Bath: New Clues In Murder Of Bath Woman 30 Years On

3 April 2014, 07:00

Melanie Road

Detectives investigating the murder of the Bath teenager Melanie Road 30 years ago are carrying out a major review of the case to try to identify her killer.

They are contacting hundreds of people across the country and overseas, asking them to provide DNA samples that could provide vital information and lead police to the person responsible.

Detective Inspector Julie Mackay, leading the murder inquiry team, said: 

'I am convinced that we are close to finding Melanie's killer and we are determined to do all we can to try to bring this case to a conclusion before the 30-year anniversary of her death.'

Melanie Road was 17 when she died from multiple stab wounds to her chest and back. The A-level student lived with her parents in St Stephens Close, Bath. 

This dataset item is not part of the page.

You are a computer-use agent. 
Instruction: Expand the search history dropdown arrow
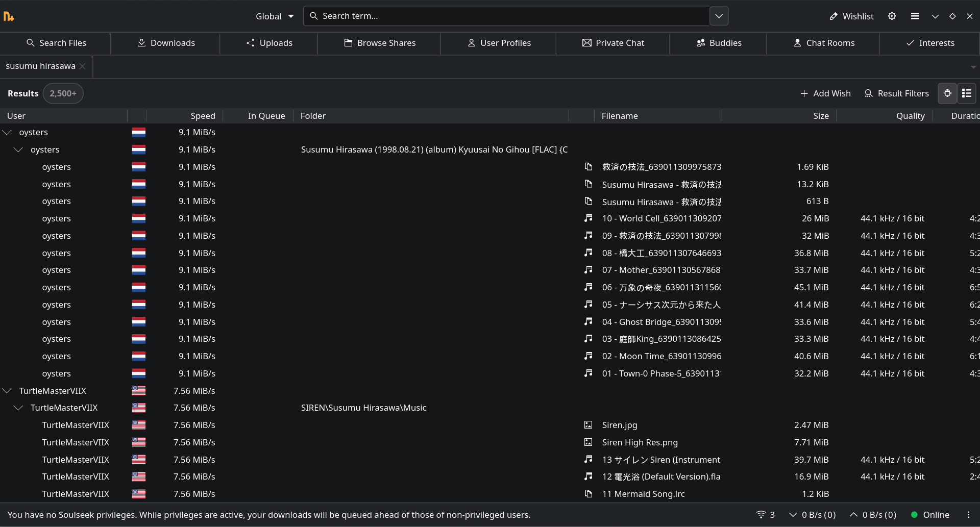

On Friday June 8 1984 she went out for the evening with her boyfriend and other friends to the Beau Nash, a nightclub in Kingston Parade, a road which is now part of the new Southgate development. 

Melanie left the club 01.30hrs on Saturday June 9, and was last seen alive by her friends a short time later in Broad Street. She had decided to walk home alone, a journey that should have taken between 15 and 20 minutes. 

Her body was discovered at 05.30hrs that morning by a milkman close to a block of garages in St Stephens Court, Lansdown, a short distance from her home. 

A murder investigation began and during the following months more than 90 people were arrested. To date, nobody has been charged with her murder. 

The case has consistently been reviewed and pioneering forensic techniques used which have led to the development of a full DNA profile of the suspected killer.

Det Insp Mackay said: 

'We have a full DNA profile of the man we believe is responsible. We are now cross-checking that DNA with that of all people with links with Melanie or who we know were in Bath at the time and may be of interest. 

'It is a long and laborious process but I believe Melanie's murderer is within that group. 

'As well as using the latest DNA technology, we are appealing for the public to come forward with any information that could help, even after 30 years. 

'Five years ago a significant witness contacted police with some important information - and it may be there are other witnesses out there who, for various reasons, have not contacted us but who may now do so. 

'My message is, if you have any information, no matter how small or irrelevant you think it might be, to call us. If anyone had concerns about the behaviour of someone at the time, but were unsure for whatever reason about coming forward, please speak to us now. 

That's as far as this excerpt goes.